Copy every entry below exactly as it appears, leaving out the images.

[Source material]

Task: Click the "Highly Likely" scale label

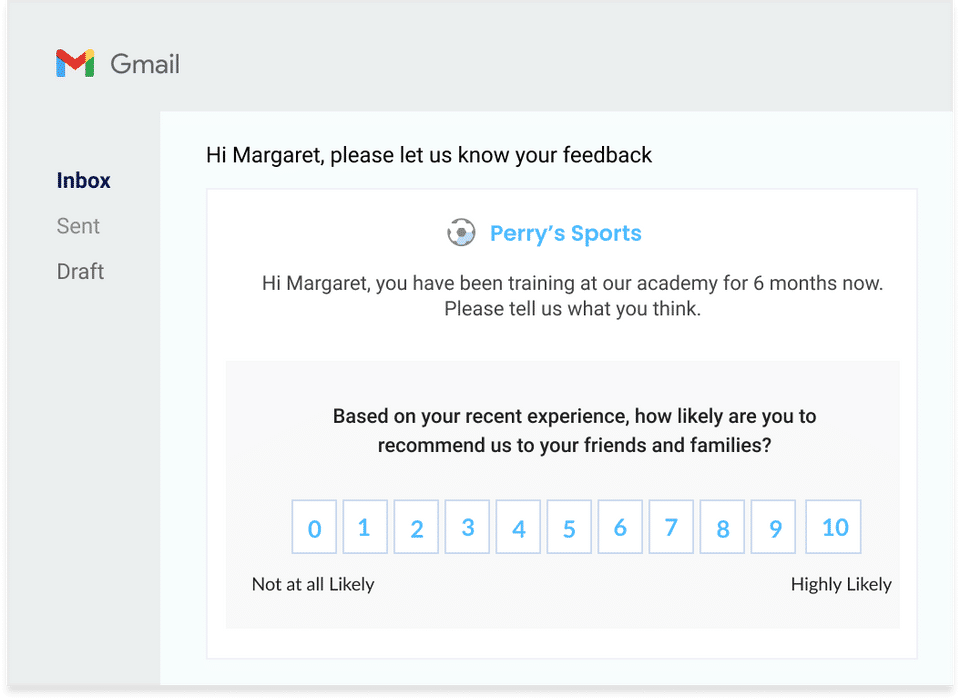Action: pyautogui.click(x=841, y=584)
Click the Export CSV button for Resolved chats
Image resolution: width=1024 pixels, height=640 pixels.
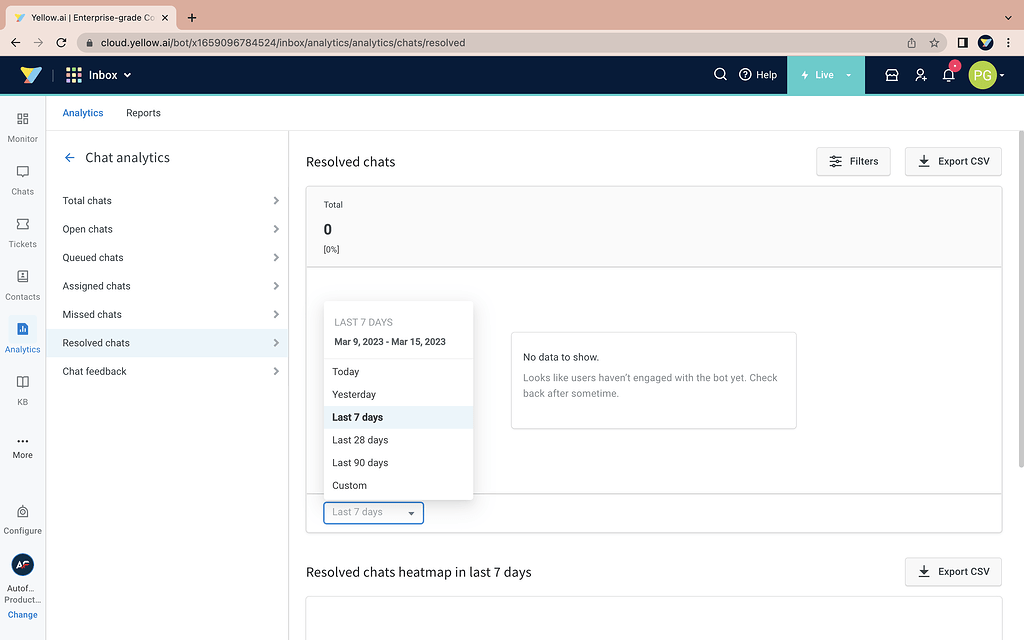952,161

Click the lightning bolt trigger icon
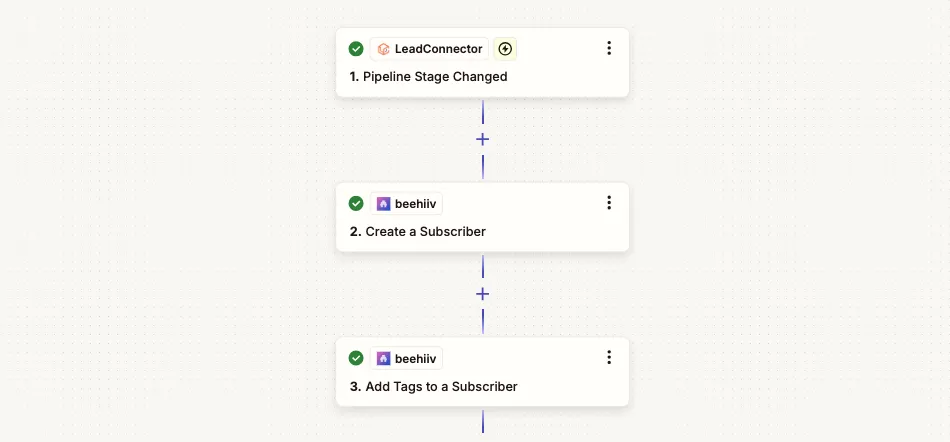(x=505, y=49)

[/Source material]

Response
Task: Click the "Highly Likely" scale label

Action: pyautogui.click(x=841, y=584)
Click the Export CSV button for Resolved chats
Image resolution: width=1024 pixels, height=640 pixels.
952,161

Click the lightning bolt trigger icon
(x=505, y=49)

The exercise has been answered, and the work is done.